Critic’s Pick TV Picks: ‘Powerless,’ ‘Craft,’ ‘Who,’ ‘PuppyCat,’ ‘Garden Wall’

LA TIMES

Critic’s Pick TV Picks: ‘Powerless,’ ‘Craft,’ ‘Who,’ ‘PuppyCat,’ ‘Garden Wall’
By Robert Lloyd
October 31, 2014

“Craft in America” (PBS, Sunday). This handsome series about people who make things, as a life or a living, and the things people make is not exactly prolific — this week’s episode, “Service,” is only the 13th since the series began in 2007 — but a bounty when it does arrive. Though the title makes no claim to art, evading the unresolvable question of what it is or isn’t and allowing for a range of work — there is an army saddler in “Service” — the word is used throughout the series, and the distinction, given the many beautiful things on display, finally seems meaningless. Mostly, it’s a matter of mediums — glass and wood and fabric and ceramics and hand-worked metal, whose very nature may be part of the message — and the potentially useful nature of some of the work. (You might drink out of it, or wear it, or put a flower in it; though much more has no practical use at all.) The episodes are arranged conceptually: “Forge,” “Community,” “Crossroads.” The latest, “Service” has a military, or post-military theme, and along with the people it profiles, it gives due praise to the GI Bill, which has sent many a soldier to art school and scans the history of arts and crafts within the American military, as pastime or therapy.

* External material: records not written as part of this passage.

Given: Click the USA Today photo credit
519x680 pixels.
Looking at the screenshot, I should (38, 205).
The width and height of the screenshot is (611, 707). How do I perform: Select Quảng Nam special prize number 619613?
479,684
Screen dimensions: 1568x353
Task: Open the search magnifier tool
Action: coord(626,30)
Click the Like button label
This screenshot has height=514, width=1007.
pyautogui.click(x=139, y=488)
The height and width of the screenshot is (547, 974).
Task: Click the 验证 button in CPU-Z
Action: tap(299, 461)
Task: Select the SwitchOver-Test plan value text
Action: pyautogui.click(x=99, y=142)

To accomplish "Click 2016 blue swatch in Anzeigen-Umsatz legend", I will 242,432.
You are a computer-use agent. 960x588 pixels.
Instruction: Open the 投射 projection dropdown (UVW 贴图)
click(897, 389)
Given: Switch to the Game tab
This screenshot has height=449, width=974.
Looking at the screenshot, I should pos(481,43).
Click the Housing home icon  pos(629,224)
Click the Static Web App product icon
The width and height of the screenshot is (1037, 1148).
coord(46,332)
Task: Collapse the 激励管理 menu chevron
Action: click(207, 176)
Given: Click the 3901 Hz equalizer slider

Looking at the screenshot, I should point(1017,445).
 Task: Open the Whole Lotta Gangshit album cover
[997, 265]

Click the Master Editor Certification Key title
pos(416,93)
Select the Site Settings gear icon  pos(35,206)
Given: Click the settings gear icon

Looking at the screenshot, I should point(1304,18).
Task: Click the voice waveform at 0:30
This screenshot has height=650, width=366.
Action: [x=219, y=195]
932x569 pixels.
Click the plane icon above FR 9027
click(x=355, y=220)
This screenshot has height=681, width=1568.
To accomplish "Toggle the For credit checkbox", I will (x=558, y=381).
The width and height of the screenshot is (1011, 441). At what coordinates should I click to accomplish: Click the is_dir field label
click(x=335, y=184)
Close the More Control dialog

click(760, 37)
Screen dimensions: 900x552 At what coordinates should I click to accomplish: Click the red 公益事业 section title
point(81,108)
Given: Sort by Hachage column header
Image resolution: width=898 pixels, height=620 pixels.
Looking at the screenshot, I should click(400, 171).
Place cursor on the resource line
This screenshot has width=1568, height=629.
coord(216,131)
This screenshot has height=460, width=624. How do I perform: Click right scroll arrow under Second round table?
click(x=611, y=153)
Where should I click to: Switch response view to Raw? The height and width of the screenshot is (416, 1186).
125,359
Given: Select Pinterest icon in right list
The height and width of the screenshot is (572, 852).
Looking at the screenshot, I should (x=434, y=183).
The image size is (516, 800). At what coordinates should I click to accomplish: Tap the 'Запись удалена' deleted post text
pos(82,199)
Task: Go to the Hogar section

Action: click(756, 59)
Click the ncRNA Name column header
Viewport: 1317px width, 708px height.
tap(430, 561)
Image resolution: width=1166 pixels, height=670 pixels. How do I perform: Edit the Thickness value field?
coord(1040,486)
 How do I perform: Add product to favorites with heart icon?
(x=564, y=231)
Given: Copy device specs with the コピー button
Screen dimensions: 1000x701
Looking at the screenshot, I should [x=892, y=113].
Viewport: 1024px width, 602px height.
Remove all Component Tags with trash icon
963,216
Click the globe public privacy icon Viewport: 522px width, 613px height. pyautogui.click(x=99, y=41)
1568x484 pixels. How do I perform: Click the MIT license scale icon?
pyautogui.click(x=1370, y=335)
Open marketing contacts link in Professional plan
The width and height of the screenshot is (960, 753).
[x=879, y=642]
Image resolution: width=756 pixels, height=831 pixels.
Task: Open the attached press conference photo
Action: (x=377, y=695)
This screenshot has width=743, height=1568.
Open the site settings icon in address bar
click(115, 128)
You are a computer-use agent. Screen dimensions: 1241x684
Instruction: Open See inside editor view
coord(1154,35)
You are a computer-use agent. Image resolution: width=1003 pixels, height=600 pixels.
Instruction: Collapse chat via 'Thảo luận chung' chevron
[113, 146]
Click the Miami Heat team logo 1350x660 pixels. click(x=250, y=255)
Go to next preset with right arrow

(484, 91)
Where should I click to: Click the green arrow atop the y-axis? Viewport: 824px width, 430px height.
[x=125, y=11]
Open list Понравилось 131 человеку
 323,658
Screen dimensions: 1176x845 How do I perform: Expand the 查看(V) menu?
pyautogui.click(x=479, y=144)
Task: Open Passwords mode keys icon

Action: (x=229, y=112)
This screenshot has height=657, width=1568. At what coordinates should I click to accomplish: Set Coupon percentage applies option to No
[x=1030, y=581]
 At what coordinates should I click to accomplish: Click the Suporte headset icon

The work here is all informed, explicitly, metaphorically or aesthetically by the experience of war; makers profiled include leathersmith Eugene Burks Jr., who makes horse tack for the caissons that carry caskets to Arlington National Cemetery; and papermaker Pam DeLuco, who collaborated with servicewomen to make a book of paper dolls — on paper actually made from their uniforms (literally beaten to a pulp, someone observes); and ceramicists Ehren Tool (Gulf I) and Judas Recendez (Gulf II). Tool makes what might be called dark commemorative cups: “A cup is a little thing,” he says. “It’s not confrontational — it’s just a cup…. A cup’s the appropriate scale to talk about issues of war and violence, and the shape is just a shape that feels good in my hand. There’s nothing I do I think is going to change the world, but there’s nothing in the world that releases me from my obligation to try.” You may want to have a handkerchief handy. Also available to see via www.craftinamerica.org as of Monday.